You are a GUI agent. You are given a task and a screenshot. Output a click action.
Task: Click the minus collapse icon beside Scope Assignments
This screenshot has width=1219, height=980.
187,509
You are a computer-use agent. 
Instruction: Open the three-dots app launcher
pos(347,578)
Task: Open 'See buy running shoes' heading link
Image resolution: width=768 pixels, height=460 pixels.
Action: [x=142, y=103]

· · · ·

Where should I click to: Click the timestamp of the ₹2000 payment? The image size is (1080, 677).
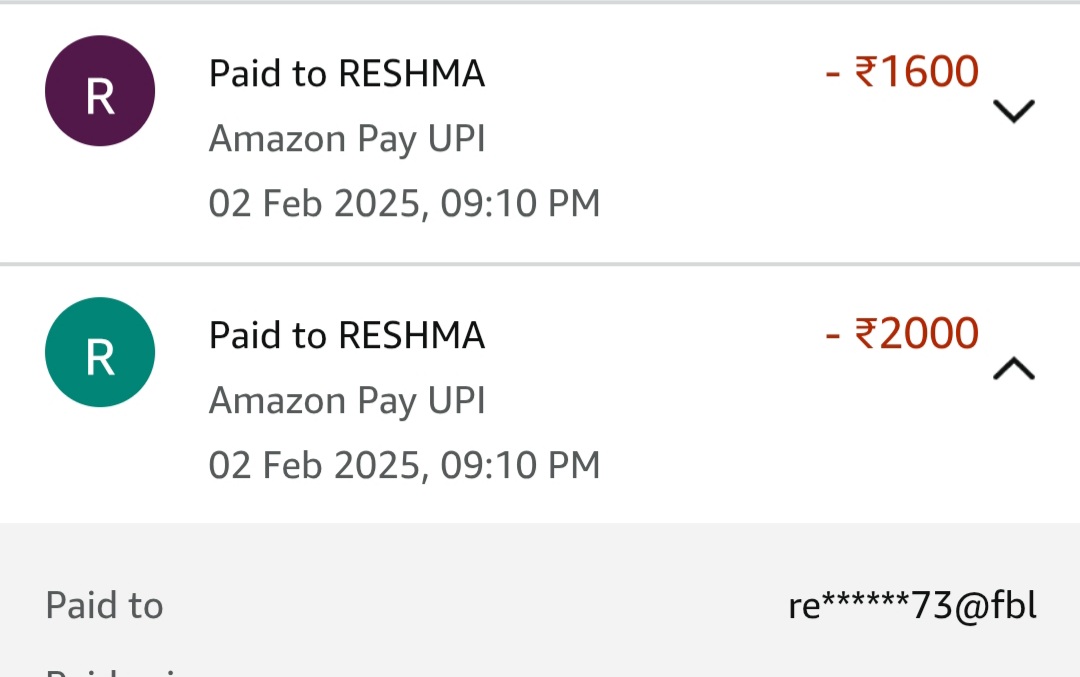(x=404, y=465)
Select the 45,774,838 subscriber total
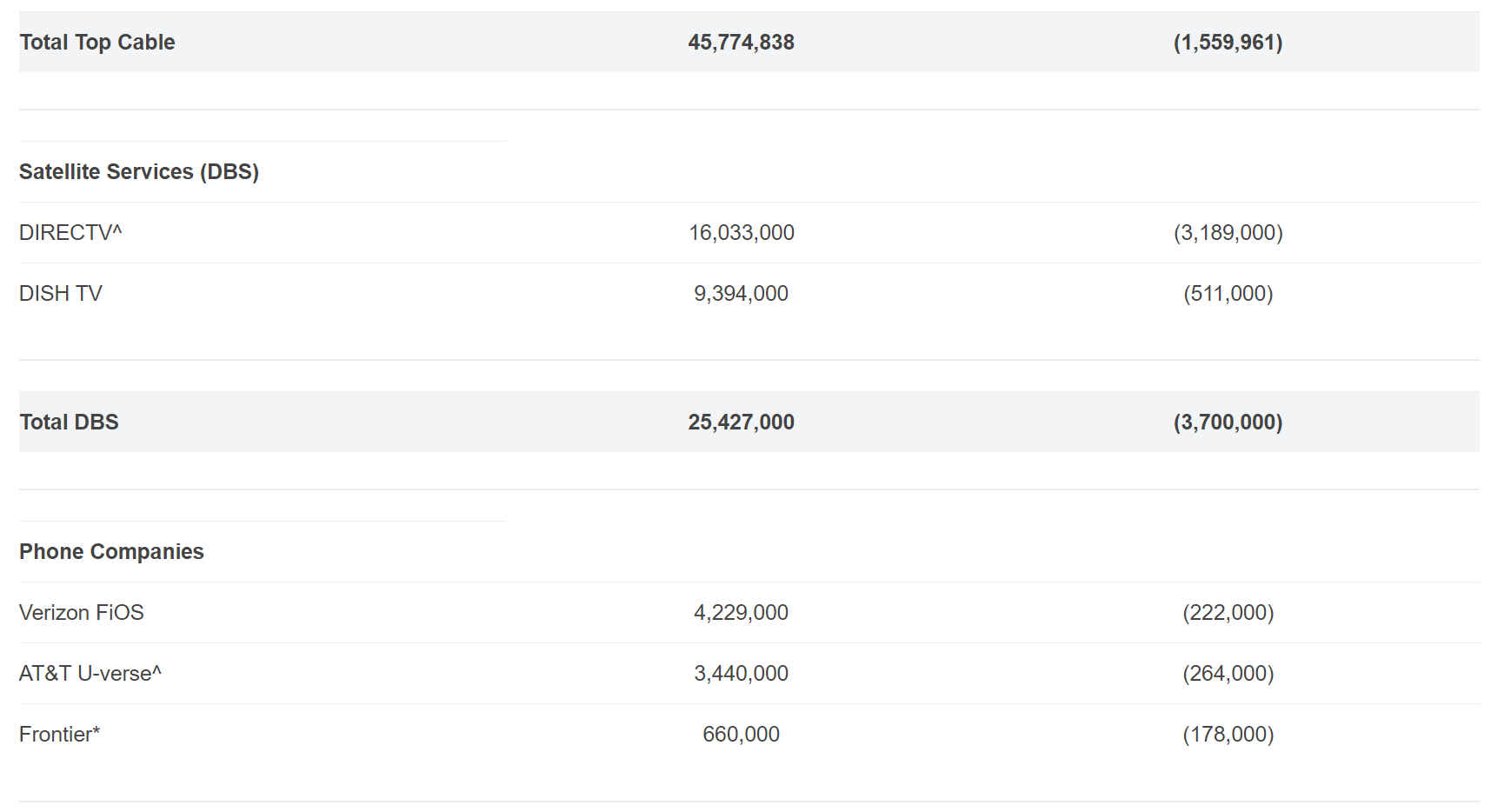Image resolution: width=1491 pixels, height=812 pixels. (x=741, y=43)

· · · ·

#### [PROBLEM]
Go through the records above and, whenever a line includes the word "agent", copy it.

#### [YOUR RESPONSE]
You are a GUI agent. You are given a task and a screenshot. Output a click action.
You are a computer-use agent. 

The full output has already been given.